Grünen-Politikerin: Vereinsverbote prüfen
In Anbetracht solcher Bilder forderte die Parlamentarische Geschäftsführerin der Grünen-Fraktion, Irene Mihalic, mögliche Vereinsverbote zu prüfen. "Die terroristischen Angriffe der Hamas auf Israel sind entsetzlich", sagte die Innenpolitikerin der Nachrichtenagentur dpa. Neben der Solidarität mit Israel und dem Schutz jüdischer Einrichtungen in Deutschland sollte Bundesinnenministerin Nancy Faeser (SPD) nun auch islamistische und antisemitische Vereine stärker in den Fokus nehmen. Mihalic sagte: "Mit Blick auf die offen zur Schau getragene Unterstützung des Terrors der Hamas von PFLP-nahen Organisationen wie Samidoun ist die Bundesinnenministerin gefordert, auch vereinsrechtliche Maßnahmen gründlich zu prüfen."

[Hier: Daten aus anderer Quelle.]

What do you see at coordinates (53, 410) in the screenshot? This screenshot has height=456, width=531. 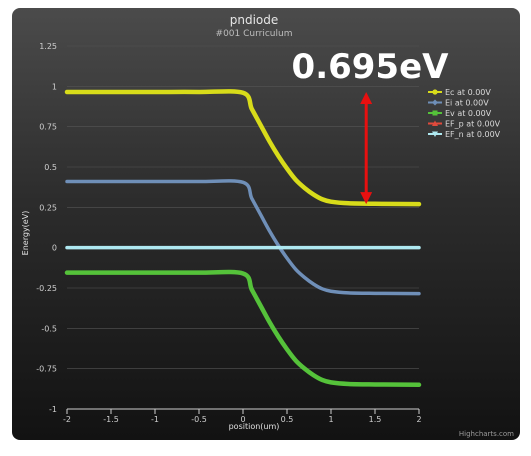 I see `y-tick-label: -1` at bounding box center [53, 410].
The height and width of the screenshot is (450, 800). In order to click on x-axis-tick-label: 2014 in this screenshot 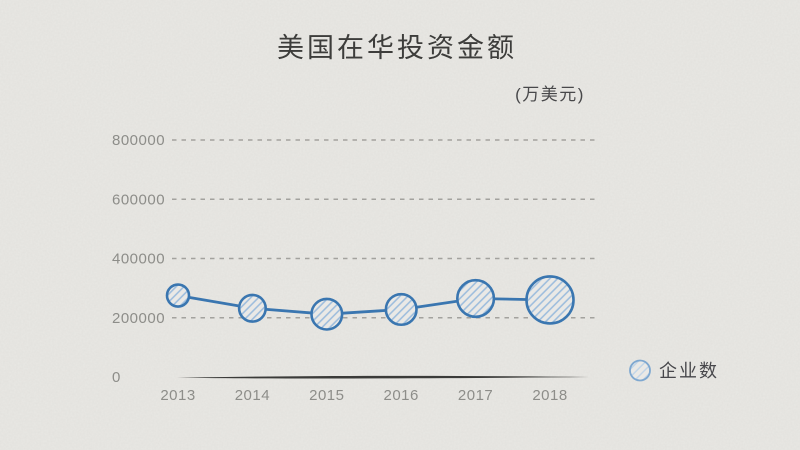, I will do `click(252, 396)`.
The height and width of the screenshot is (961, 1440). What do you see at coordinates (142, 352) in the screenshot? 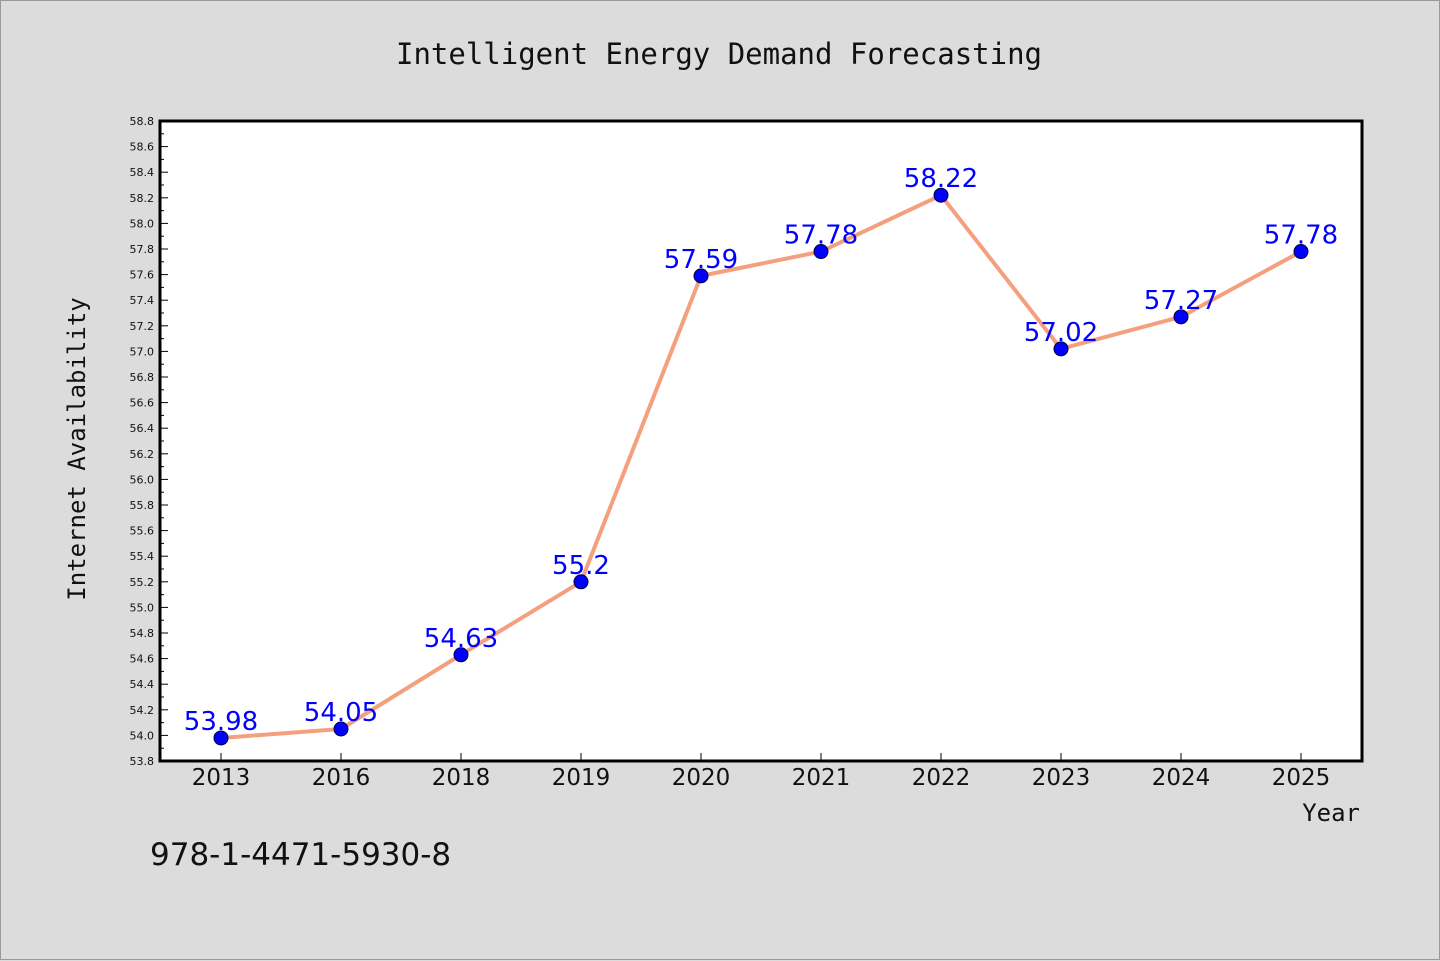
I see `y-tick-label: 57.0` at bounding box center [142, 352].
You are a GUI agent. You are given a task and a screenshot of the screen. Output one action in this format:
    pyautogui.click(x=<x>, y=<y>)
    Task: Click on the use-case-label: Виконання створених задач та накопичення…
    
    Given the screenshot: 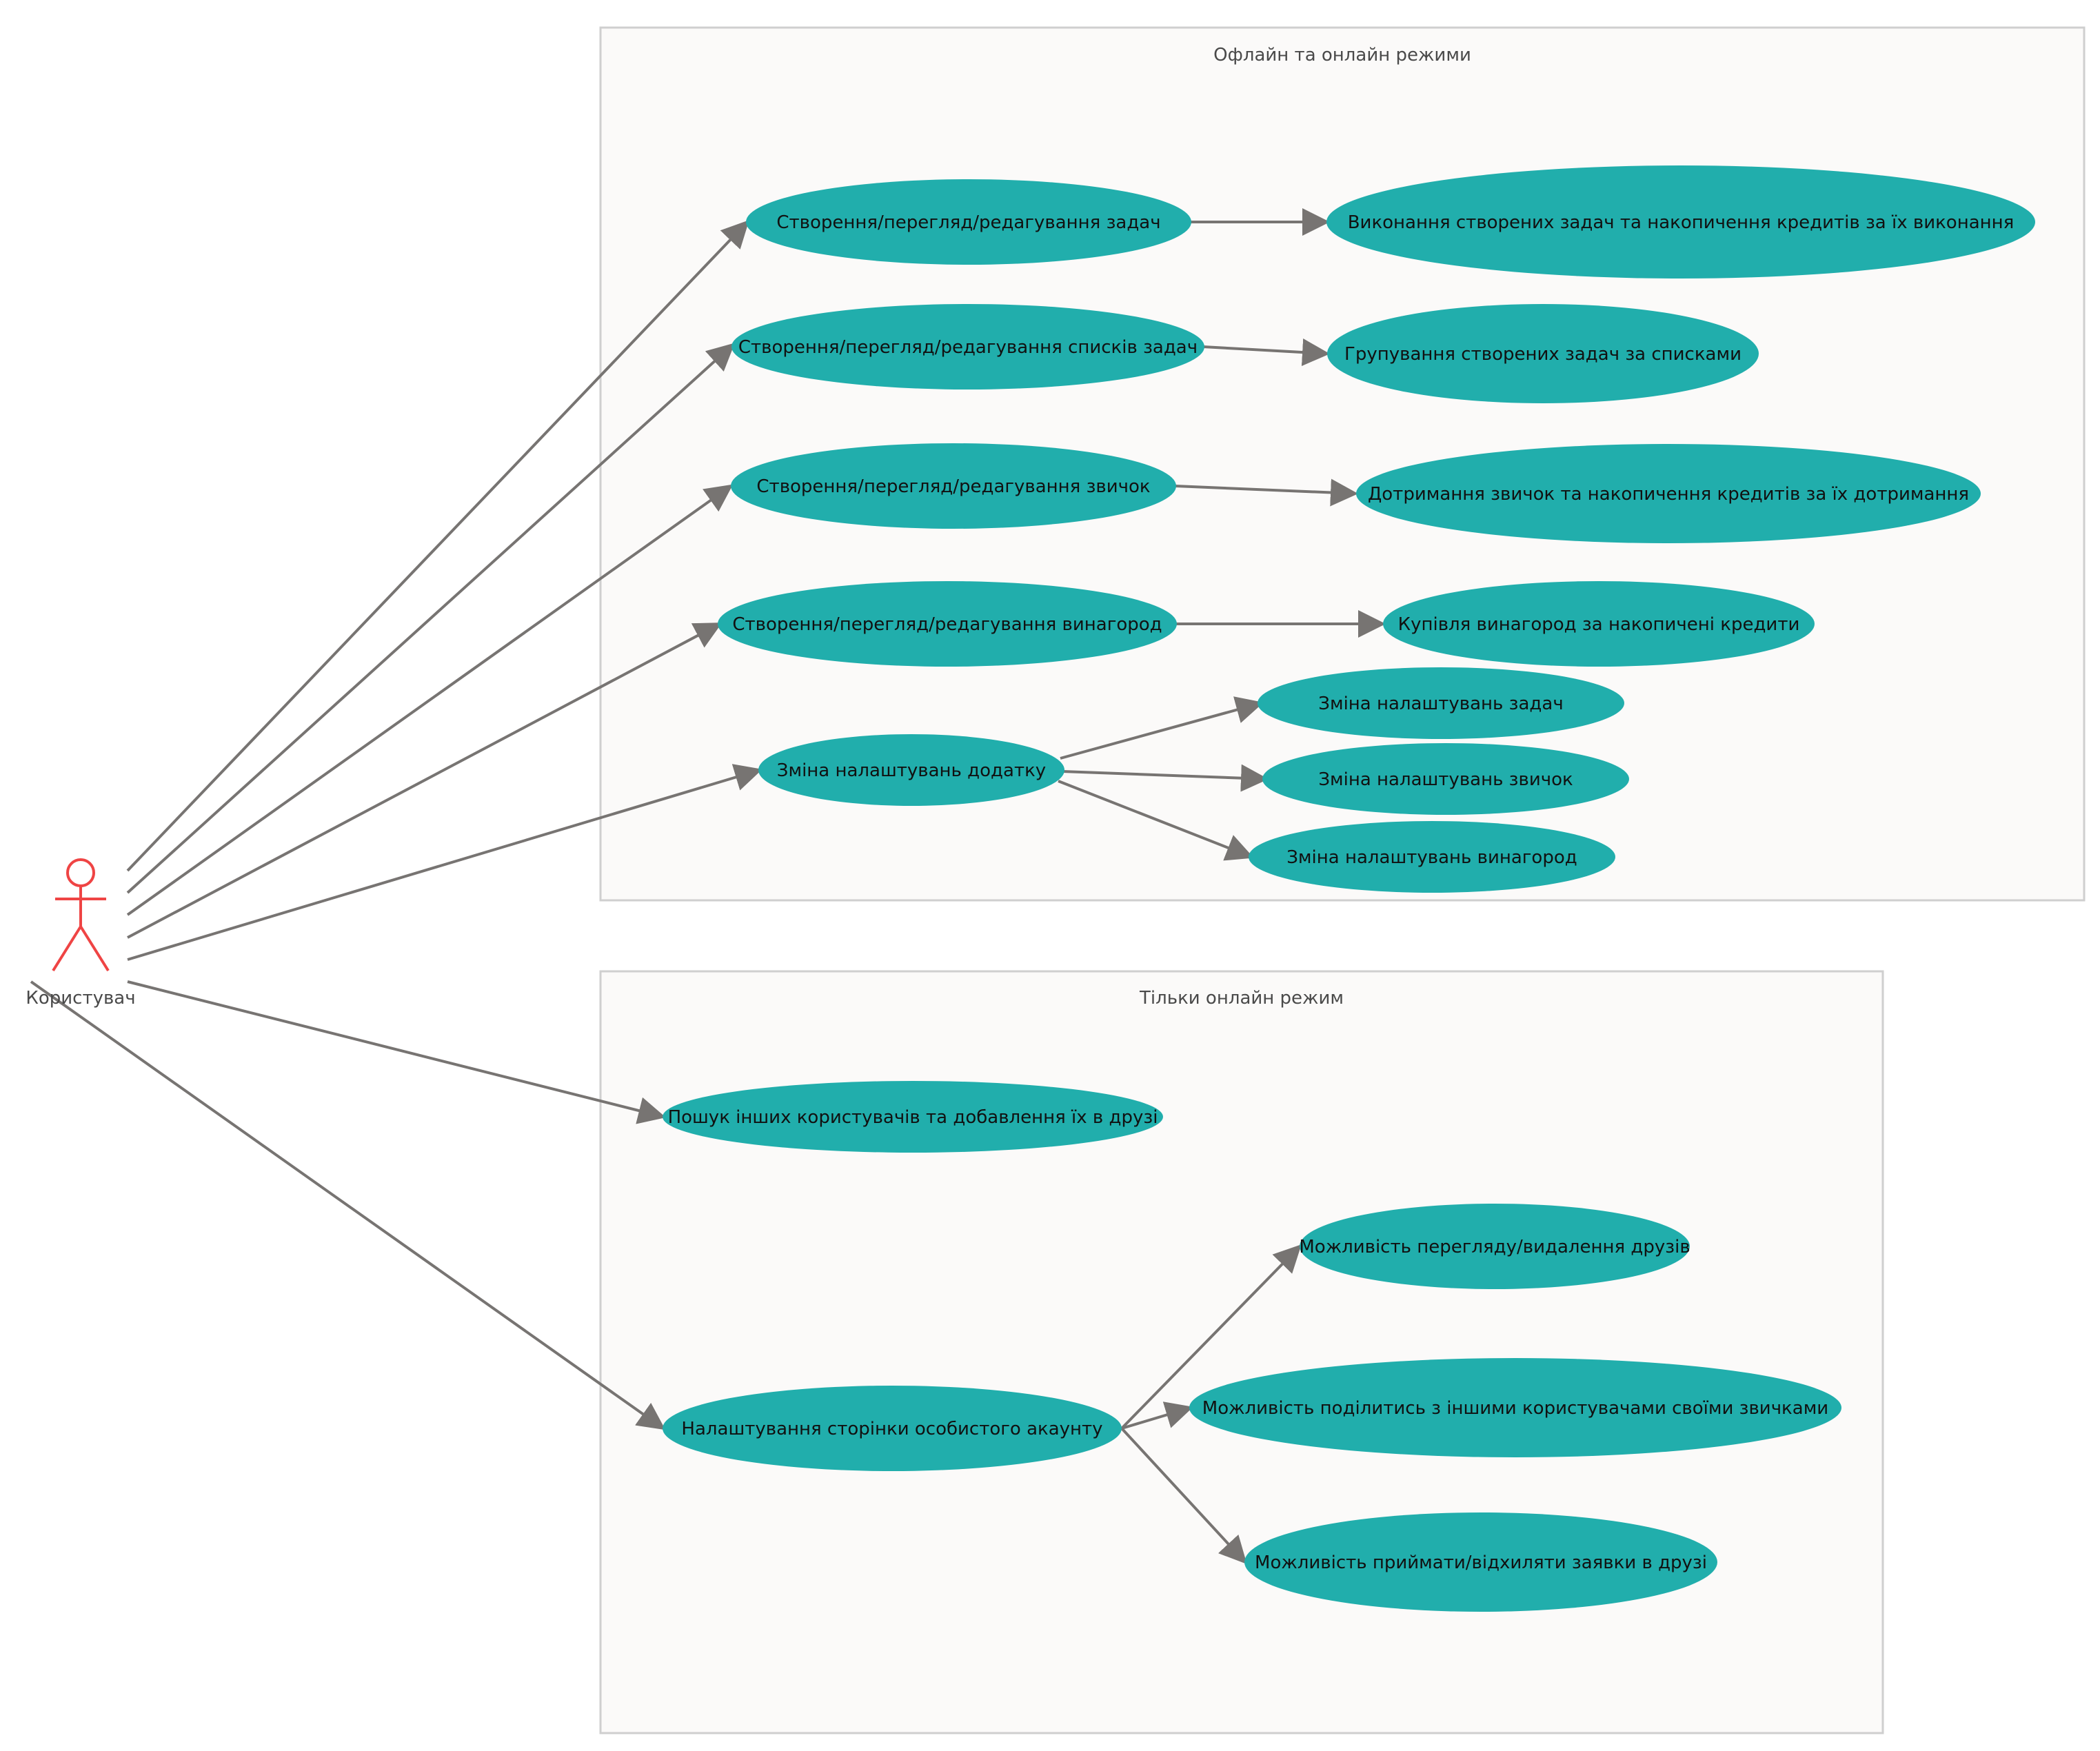 What is the action you would take?
    pyautogui.click(x=1682, y=222)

Man habe die Sicherheitslage sehr genau im Blick, sagte Faeser. Die Bundesregierung sei in stetigem Austausch mit Israel und dem Zentralrat der Juden. "Übertragen sich möglicherweise diese Konflikte? Wir sehen es noch nicht, aber wir haben es sehr genau im Blick", sagte Faeser. Sie verurteilte zudem Gruppen, die den Terror gegen Israel auf deutschen Straßen feierten. Wenn es Anhaltspunkte dafür gebe, dass Hass und Hetze verbreitet würden, "dann werden wir das auch zur Grundlage machen für Ausweisung, wenn es rechtlich möglich ist", kündigte sie an.

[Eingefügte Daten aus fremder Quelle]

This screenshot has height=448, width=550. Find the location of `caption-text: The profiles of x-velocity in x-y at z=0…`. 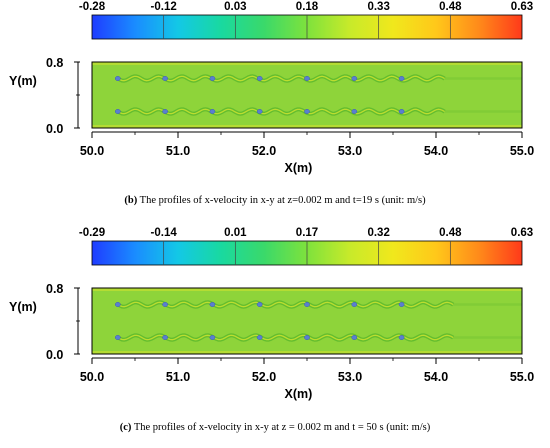

caption-text: The profiles of x-velocity in x-y at z=0… is located at coordinates (282, 200).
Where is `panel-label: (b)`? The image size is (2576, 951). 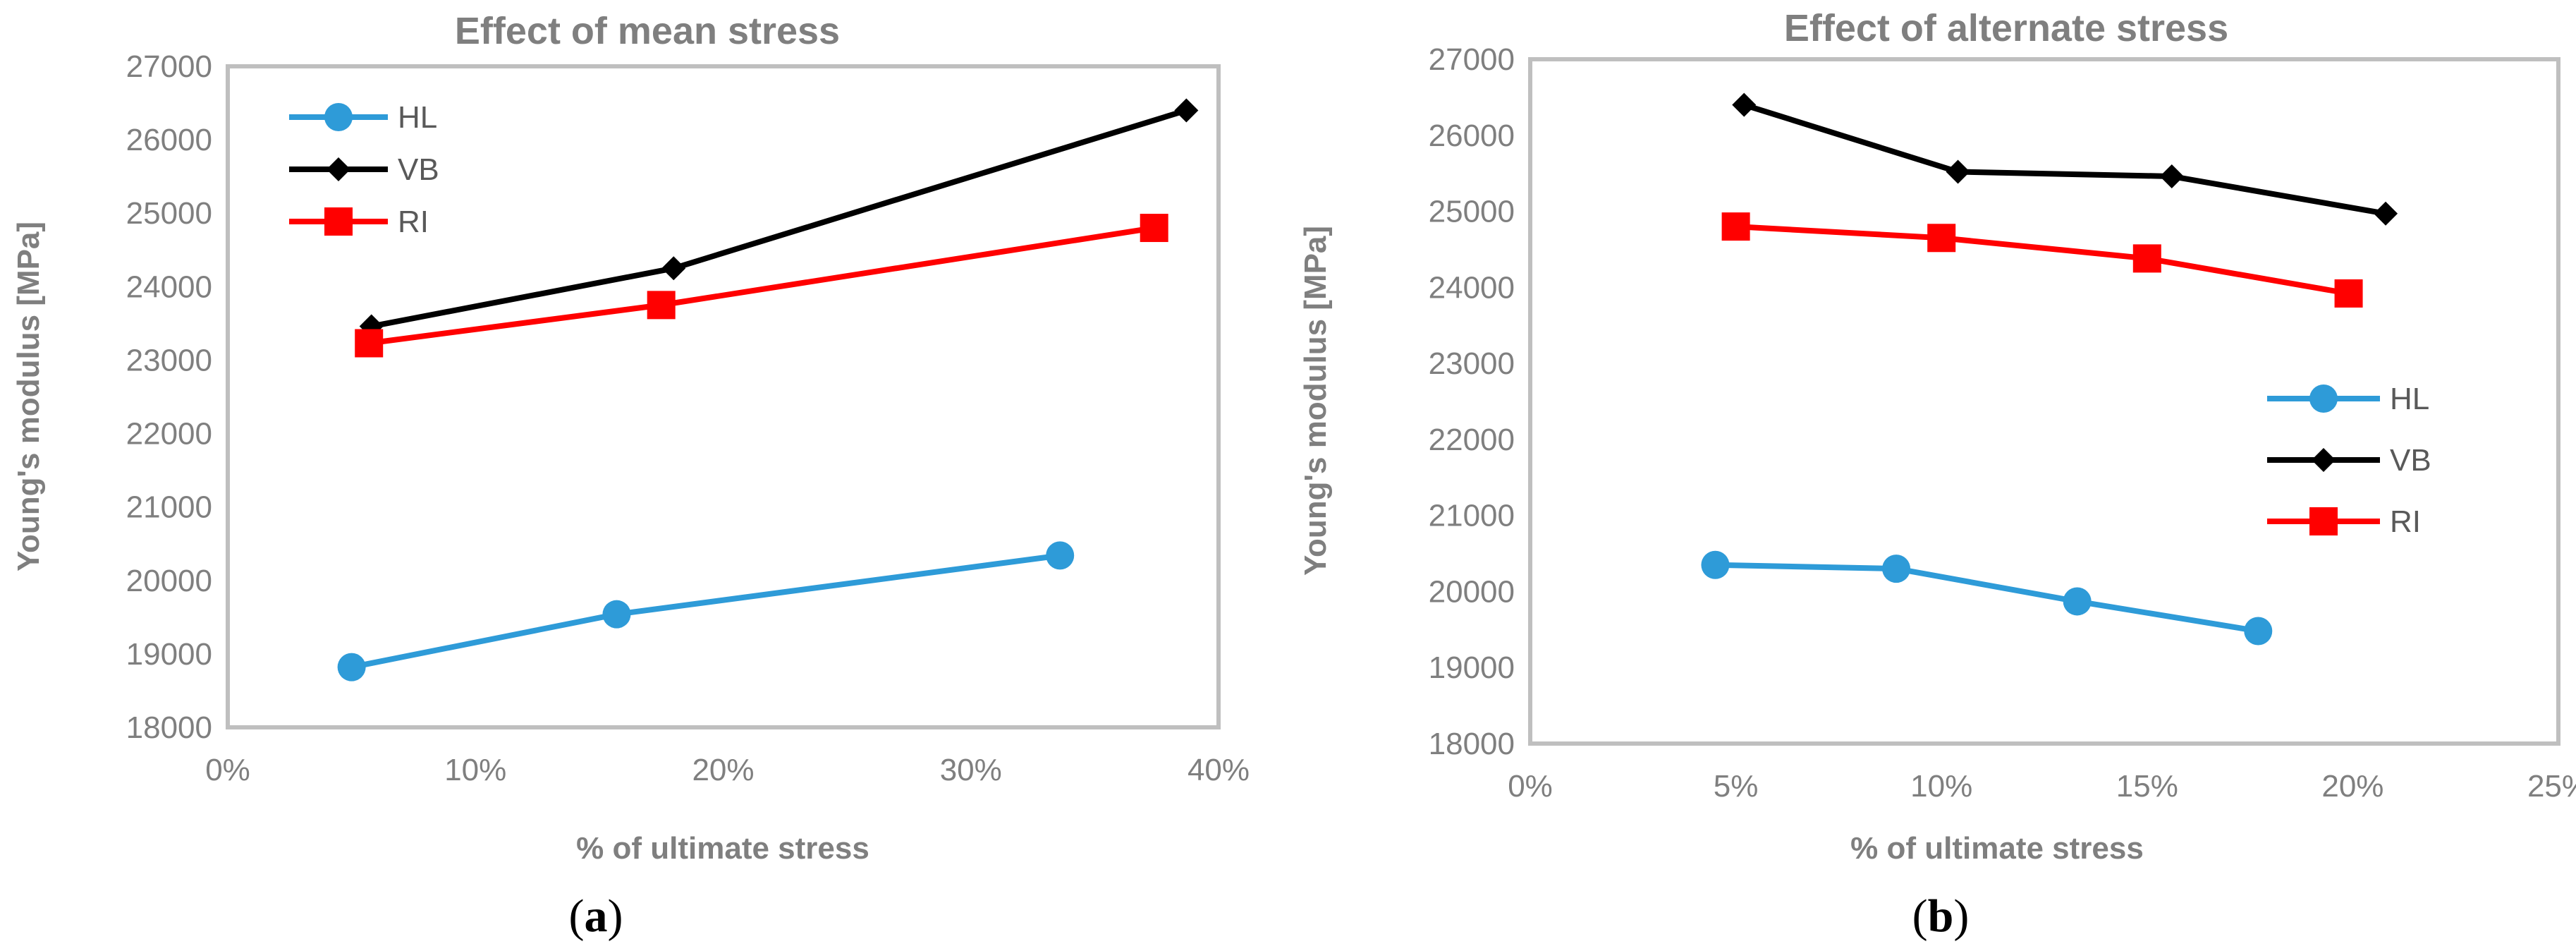 panel-label: (b) is located at coordinates (1941, 916).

Die SPD-Parteivorsitzende Saskia Esken sagte im ARD-Morgenmagazin: "Wenn solche Terrorakte auf der Straße gefeiert werden, muss man als Rechtsstaat ganz klar dagegen vorgehen".
Union: Forderungen nach Entzug der deutschen Staatsangehörigkeit
Aus der Union kamen Forderungen, Beteiligten mit doppelter Staatsbürgerschaft den deutschen Pass zu entziehen. Hier sei der Rechtsstaat gefragt, sagte CDU-Generalsekretär Carsten Linnemann im ARD-Morgenmagazin. Er kündigte an, dass das CDU-Präsidium bei seiner Sitzung über die Frage des Entzugs der Staatsbürgerschaft beraten werde. Auch der CDU-Außenpolitiker Roderich Kiesewetter zeigte sich besorgt darüber, dass teilweise auch deutsche Staatsbürger an den Feiern teilgenommen hätten. Dies müsse öffentlich angesprochen werden, sagt er im rbb. Es könne nicht sein, "dass in einem Land, das den Holocaust verursacht hat und über sechs Millionen Juden auf dem Gewissen hat, das Vorgehen der palästinensischen Terroristen gerechtfertigt wird".
Der Zentralrat der Juden verlangt ebenfalls Konsequenzen: "Bei jedem, der das Morden durch die Hamas auf deutschen Straßen bejubelt und aus diesem Anlass Süßigkeiten verteilt, muss geprüft werden, welche Konsequenzen durch den Rechtsstaat gezogen werden", erklärte der Verband. Die muslimischen Verbände in Deutschland hätten es "leider versäumt, sich hierzu und zum Krieg in Israel klar zu positionieren".
Israels Botschafter: "Jetzt muss Berlin aufwachen"
Der israelische Botschafter in Deutschland, Ron Prosor, hatte die Aktion ebenfalls kritisiert. Samidoun verteile Süßigkeiten und feiere damit öffentlich die Ermordung israelischer Zivilisten,. "Jetzt muss Berlin aufwachen, damit Samidoun Berlin nicht zu einem zweiten Gaza macht", sagte Prostor.
Die Präsidentin des Zentralkomitees der deutschen Katholiken (ZdK), Irme Stetter-Karp, sagte, es sei "wichtig, ein ganz besonderes Augenmerk" auf die Sicherheit jüdischer Mitbürgerinnen und Mitbürger in Deutschland zu richten. "Was im Nahen Osten geschieht, geht uns alle an", sagte sie. Es habe neben Solidaritätsbekundungen mit Israel "schrecklicherweise auch Demonstrationen des Hohns und der Verachtung Israels" gegeben, das beunruhige sie tief.